Quote: "How can it be FPSC? I thought FPSC was indoors only, that has grass and trees and skyboxes"
Hey! I recommend checking out a few of the better FPSC games then.
FPSC has had skyboxes since day 1. Even if it didn't, you could have just placed a large textured cube around your level. Grass and trees are just 3d models like all the others too.(I know that you know this, Belidos, just stating it for everyone else
) So yes, if you remove the ceiling of an FPSC level you technically have an outdoor level.
To make an outdoor level in FPSC, you'd either have to make it extremely small, very dark or know a lot about optimization to have it run properly and be fun.
Our resident Bugsy has mastered this, he made these large city levels in FPSC that actually looked good.
Example 1
Example 2
In FPSC you always had to work against its memorycap, rendering the amount of media and clutter you could have in a level to be extremely limited. Especially if you wanted to have decent lightmapping quality. Combine this with the way it rendered and you could just make much better looking indoor levels. It was geared towards that but that does not mean that outdoor levels where impossible.
GDNomads level here is extremely small and mostly lives off its skybox (I think thats a rolfy skybox btw... might be wrong though)

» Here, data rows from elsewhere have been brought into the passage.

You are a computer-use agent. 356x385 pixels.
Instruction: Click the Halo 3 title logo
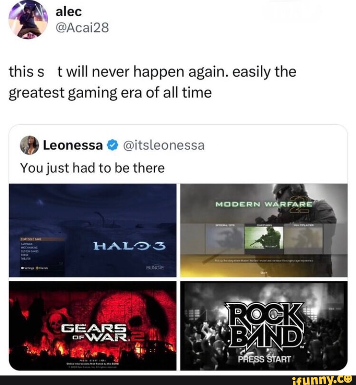coord(129,246)
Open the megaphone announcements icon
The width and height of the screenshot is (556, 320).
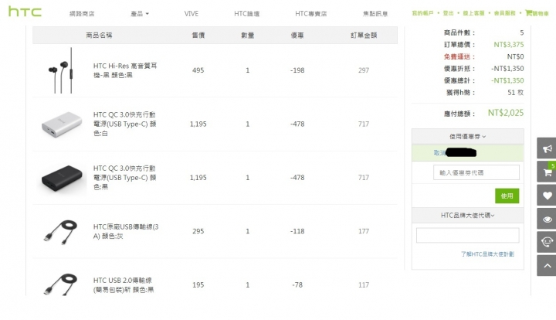coord(547,148)
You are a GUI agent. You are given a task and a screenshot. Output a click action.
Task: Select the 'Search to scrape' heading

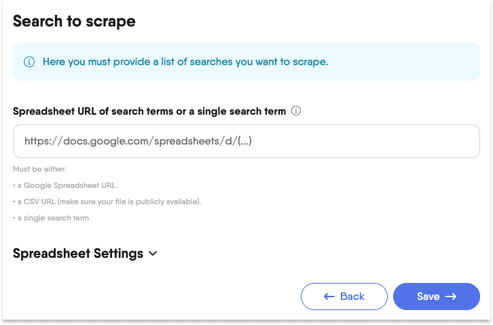coord(74,21)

How do I know for sure its an FPSC game:
I can tell by the shaders, (especially the window reflections and Bond'1s herospec shaders), the blob shadows and barely modified FPSC chars (getting all this to work in GG would be a lot of work that I don't see anyone do for this type of game), AI on different levels of the game, the design choices (small claustrophobic levels, not using any of GG's strengths.) and the lightmapping. There are more subtle hints, but this is the big picture.
I've worked on a lot of outdoor levels in FPSC myself and can say that its certainly no fun.